**TASK OBJECTIVE**
Without the pictures, give the records again exactly as they appear.
[MATERIAL FOR THE TASK Boundary: Start]
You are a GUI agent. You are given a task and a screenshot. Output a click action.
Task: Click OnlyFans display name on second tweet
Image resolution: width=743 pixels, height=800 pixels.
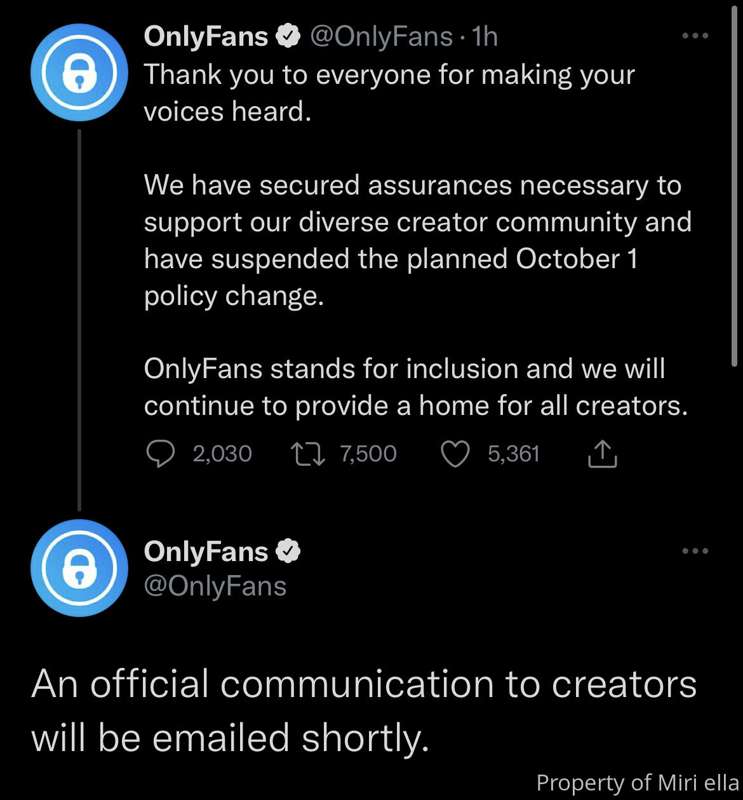(206, 552)
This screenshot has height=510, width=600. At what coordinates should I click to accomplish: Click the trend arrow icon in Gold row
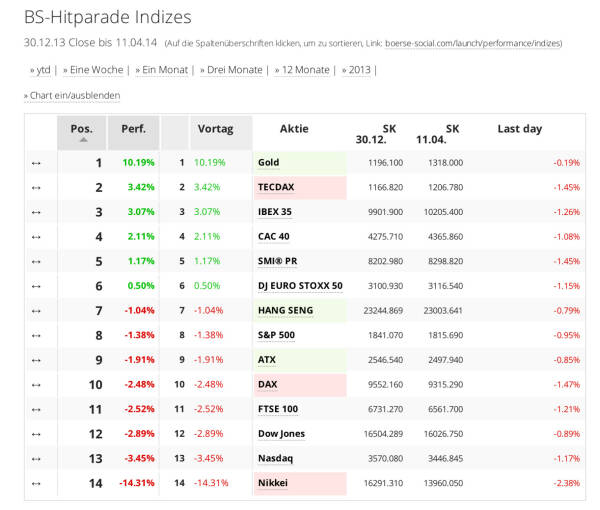(x=36, y=162)
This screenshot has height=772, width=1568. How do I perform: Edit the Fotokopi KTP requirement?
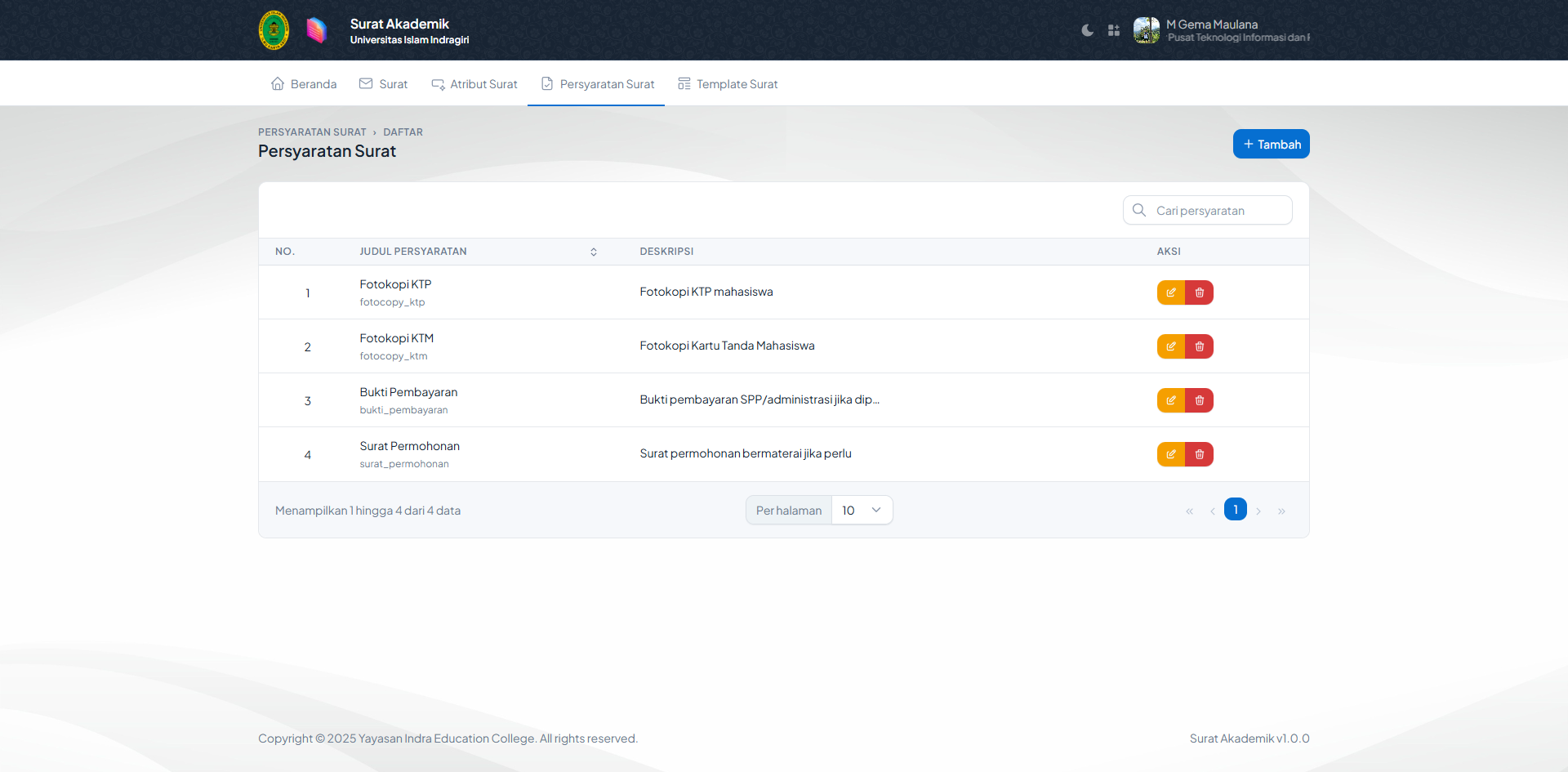(x=1170, y=292)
[MATERIAL FOR THE TASK Boundary: End]
**RESPONSE**
You are a GUI agent. You are given a task and a screenshot. Output a click action.
Task: Click OnlyFans display name on second tweet
Image resolution: width=743 pixels, height=800 pixels.
(206, 552)
This screenshot has height=510, width=600. At what coordinates should I click to accomplish: Click the trend arrow icon in Gold row
(x=36, y=162)
This screenshot has height=772, width=1568. How do I perform: Edit the Fotokopi KTP requirement?
(x=1170, y=292)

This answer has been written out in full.